Sexuality In Modern America - Examining Where We Are

The world has changed a great deal in the last hundred years, what was once a hush hush secret has become mainstream for both men and women.  Today I want to take a look at where we are, and where we are still going in the open expression of our sexuality as an American Society.

It never ceases to amaze me how the world tends to go through cycles when it comes to our sexuality, from the Greeks and Romans being open about sex to the first American’s marking and sometimes even executing people for their sexuality.  While most modern societies have not returned to the open “gratification” models of many B.C. civilizations, we have come a long way in a rather short period of time.

Open Discussion:

The Past - As recently as the last hundred years, and in many areas even the last thirty or so years, discussion of sex, sexuality, and pleasure was purely off limits.  It was not a subject that was discussed outside the bedroom if at all and could easily land you in hot water if you dared to discuss it.  Many people felt that sex was dirty, and should never be mentioned in polite society. 

Today - We aren’t as open as some cultures yet, but it isn’t hard to find open discussion of sexuality these days.  Turn on your TV and you can find anything from call in shows answering couples questions about sex, to full out hard core sex movies.  Although interestingly it seems that while we can now freely discuss with our friends our sexual exploits, we still have a great deal of difficulty discussing our needs and desires with our significant others.

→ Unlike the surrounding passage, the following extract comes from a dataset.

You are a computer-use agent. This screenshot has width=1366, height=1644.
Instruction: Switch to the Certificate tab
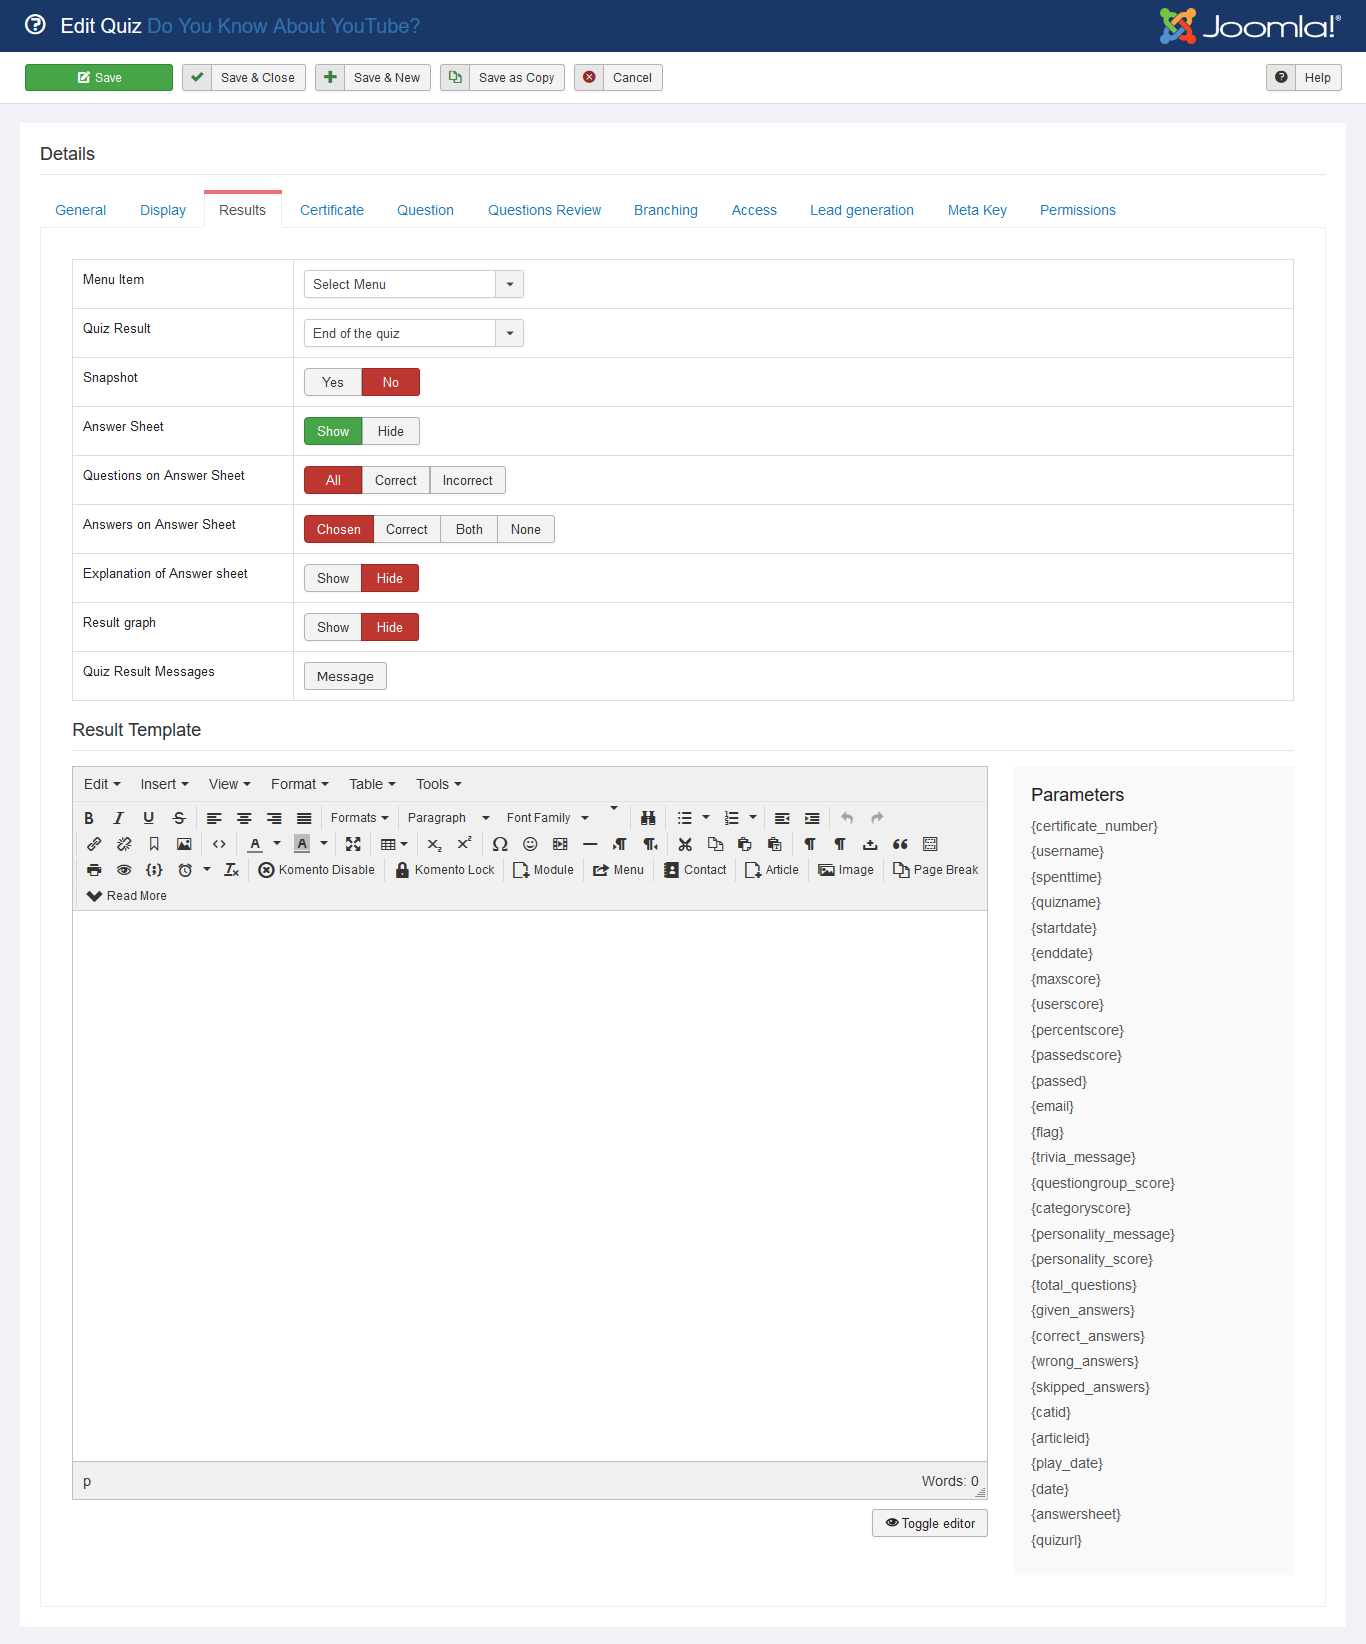point(332,210)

The Future - As time progresses I feel that people will eventually become more open with their significant others about their sexual desires, but for this to happen we as a society need to get out of the mind set that one partner is only there to please the other, this is especially true with women who for centuries were taught it wasn’t their place to enjoy their sexual encounters, but merely to be there to serve the needs of their partner.

I think that it’s very important, especially in new relationships, or relationships that are faltering in their physical sides for the couple to set aside time specifically to discuss their sexuality with each other.  It may be hard at first, but as time goes, you will learn to appreciate each others input.  If you find it awkward, try getting online together and talking about it from different rooms on IM.  You can always start with a simple set of questions for each other, such as tell me one of each of these:  Something that turns you on, something you desire more of or want to try, and something you want less of or none at all.

You will probably start out with simple answers, but more than likely as time progresses and you become more comfortable with each other, your answers will get more and more liberal and you body will thank you!

It’s also important for future generations that we teach our children that it’s ok to discuss their desires with their partner, they don’t need to be bashful or ashamed when they grow older and mature into relationships to express their needs and desires.

 

Hetro, Gay, Bi?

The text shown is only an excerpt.